## GIVEN EXERCISE
Write the items, from their first line through the line that contains "pos(1234,659)", as a JSON list of strings with one string per line. Skip blank lines and leave the pictures out.

## PROVIDED INFORMATION
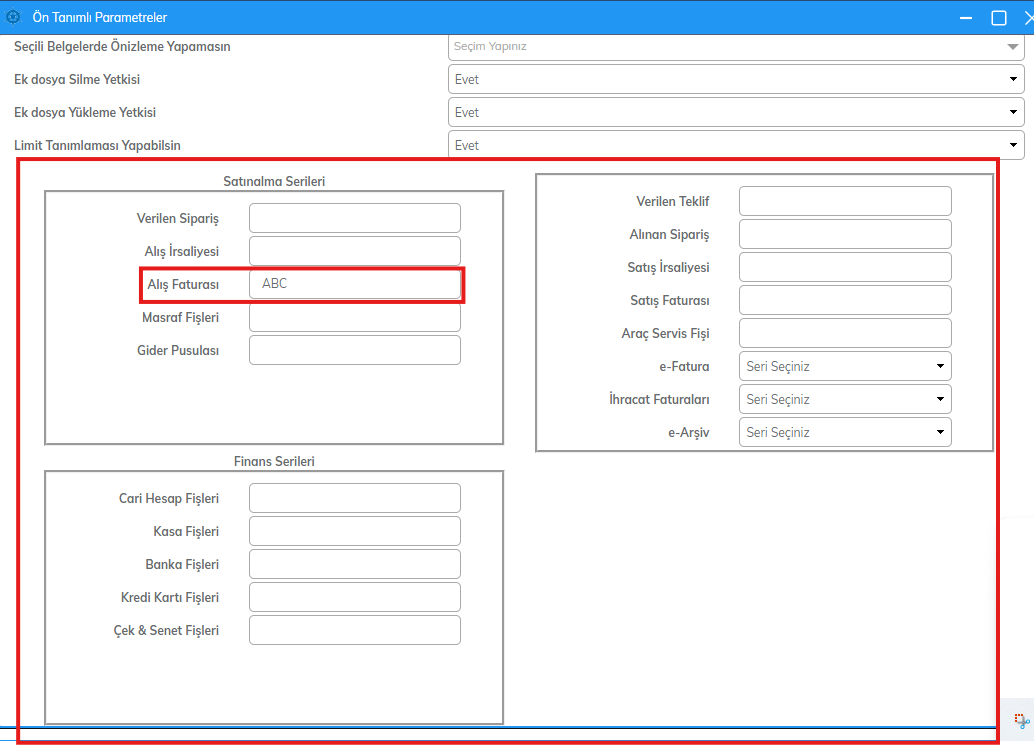Expand the İhracat Faturaları series dropdown
The image size is (1034, 745).
tap(845, 399)
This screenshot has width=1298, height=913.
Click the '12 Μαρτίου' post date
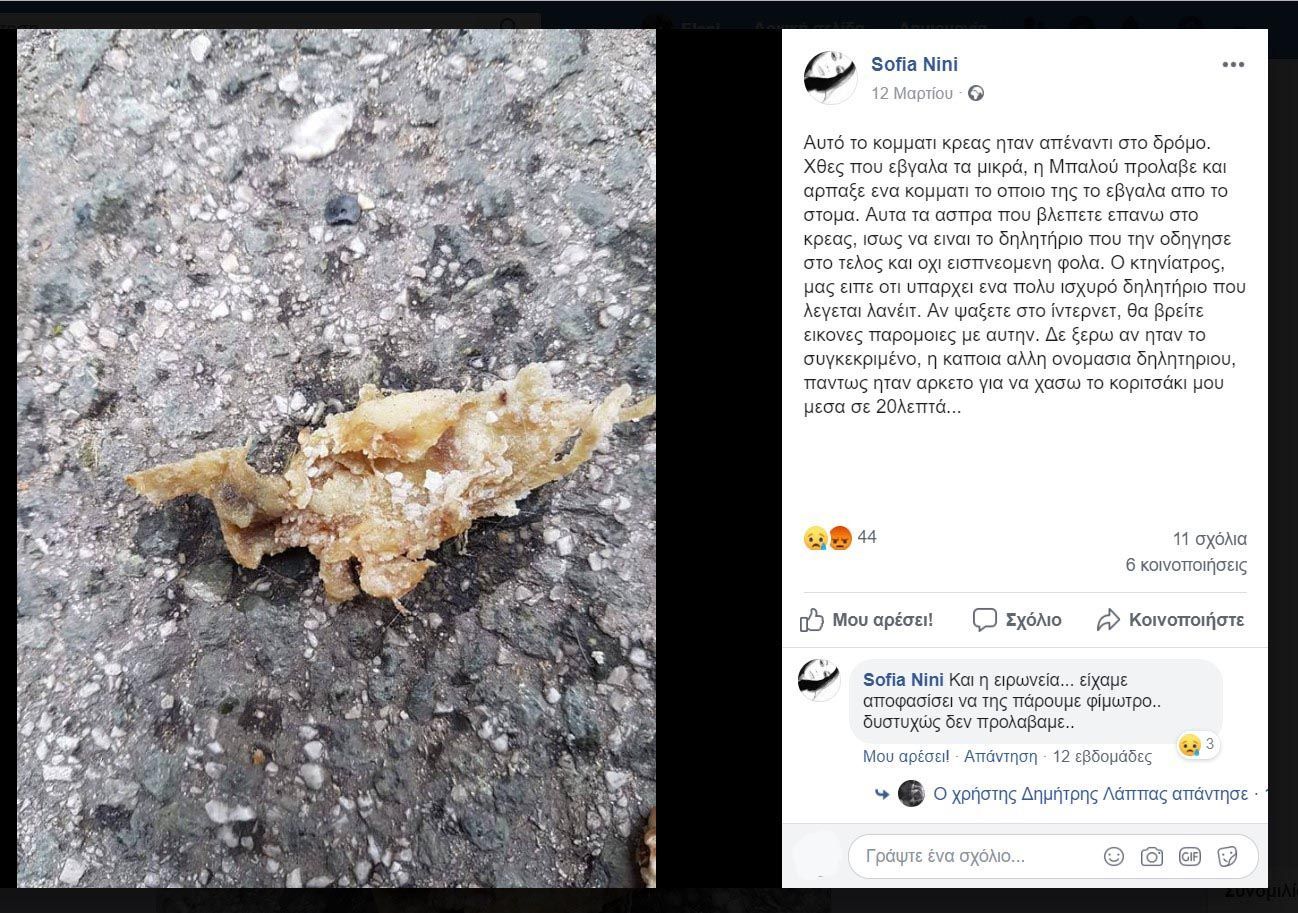912,94
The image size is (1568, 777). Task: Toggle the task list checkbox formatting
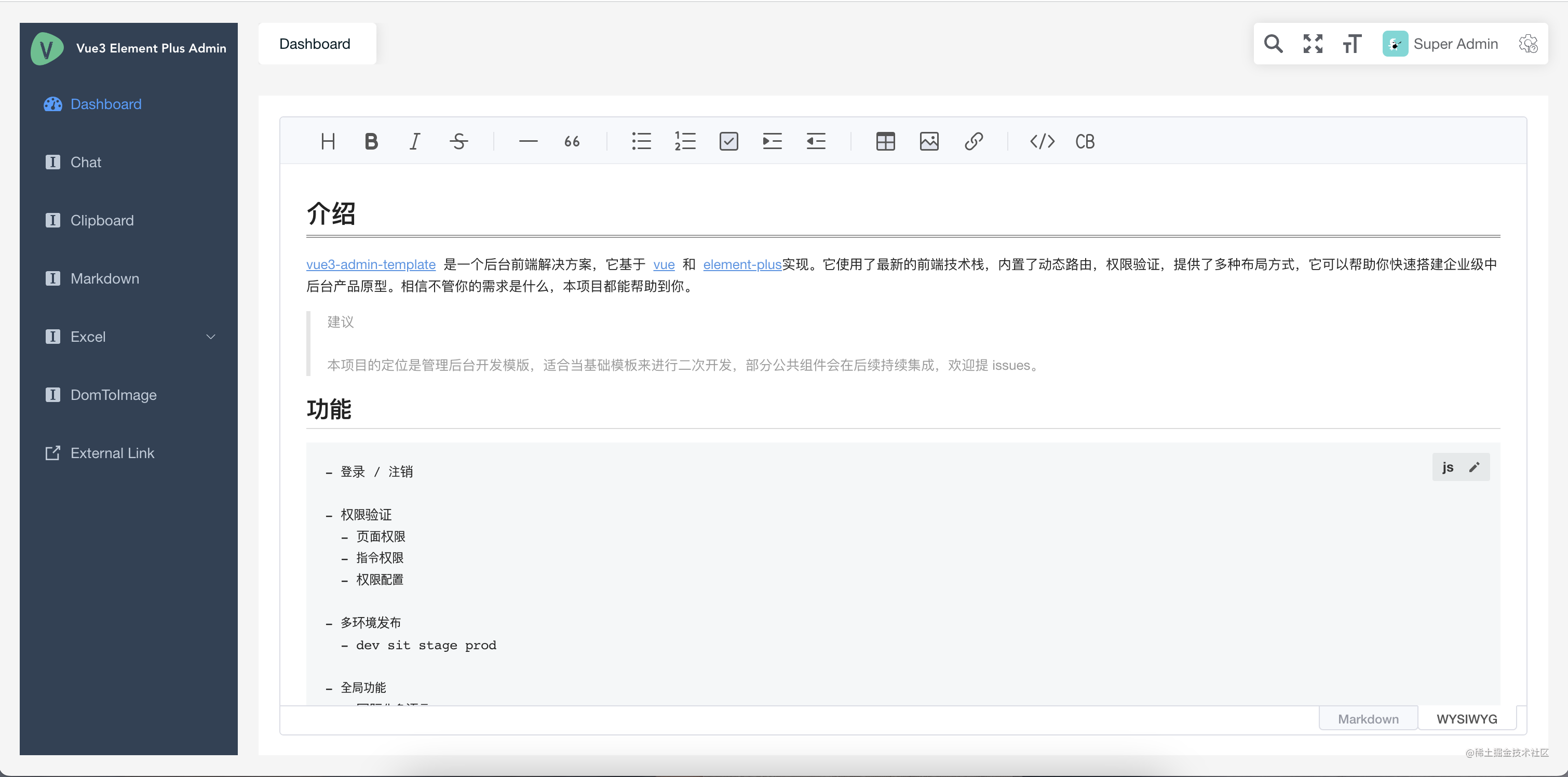pos(728,141)
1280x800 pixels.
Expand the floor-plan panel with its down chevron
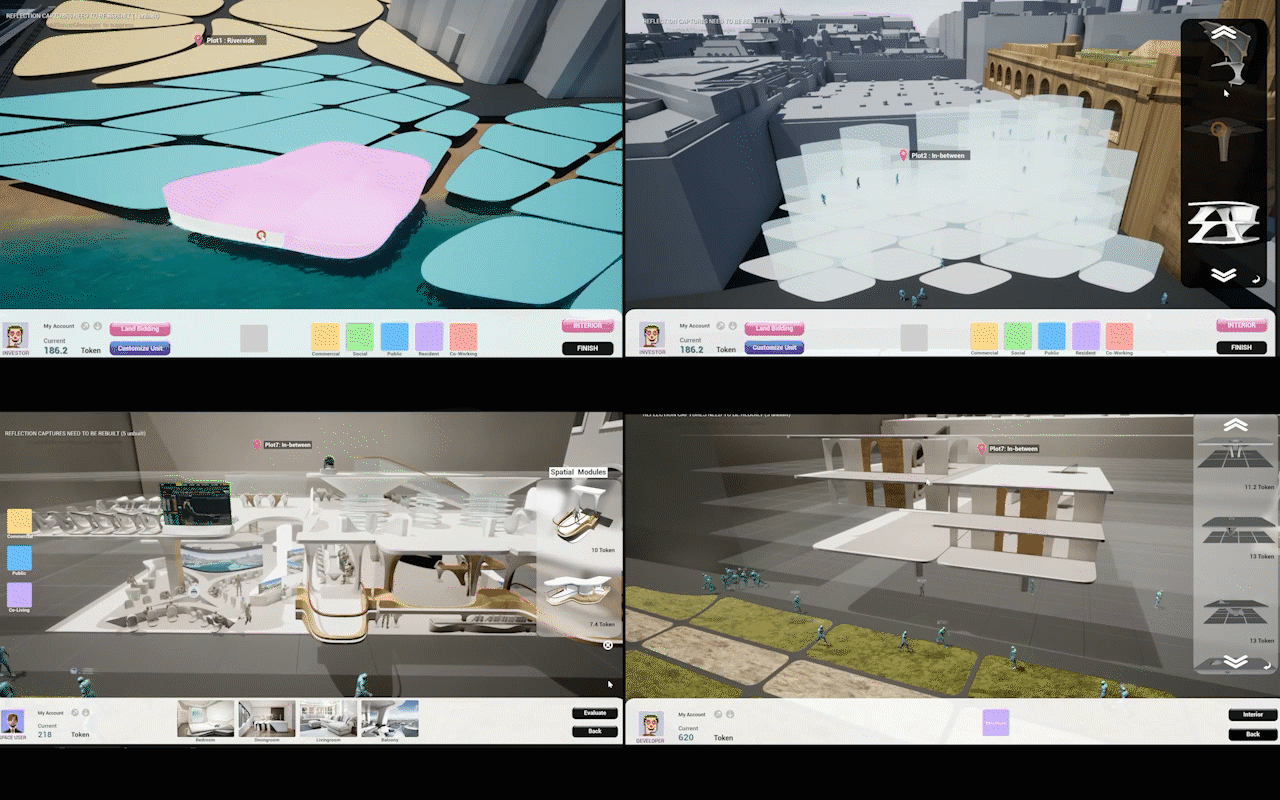pos(1234,659)
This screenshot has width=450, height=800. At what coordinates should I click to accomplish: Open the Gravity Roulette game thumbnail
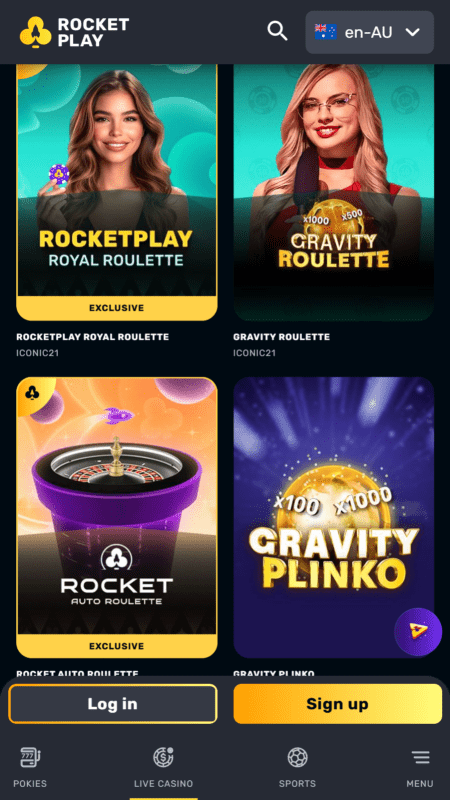[334, 192]
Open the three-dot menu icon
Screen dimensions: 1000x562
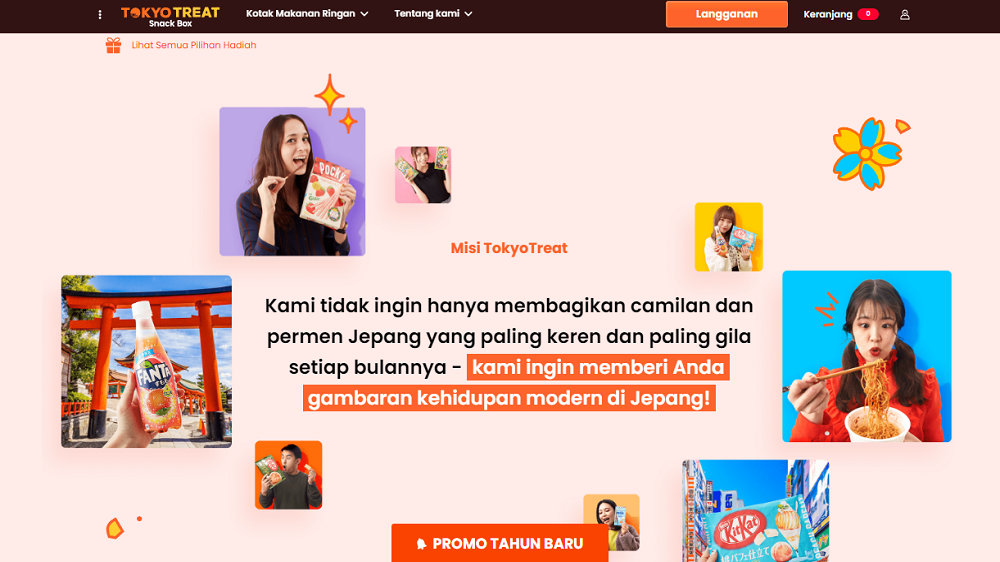(x=100, y=14)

## ANSWER
[
  "Expand the İhracat Faturaları series dropdown",
  "The image size is (1034, 745).",
  "tap(845, 399)",
  "This screenshot has width=1298, height=913.",
  "Click the '12 Μαρτίου' post date",
  "912,94",
  "The image size is (1568, 777). Task: Toggle the task list checkbox formatting",
  "pos(728,141)",
  "1280x800 pixels.",
  "Expand the floor-plan panel with its down chevron",
  "pos(1234,659)"
]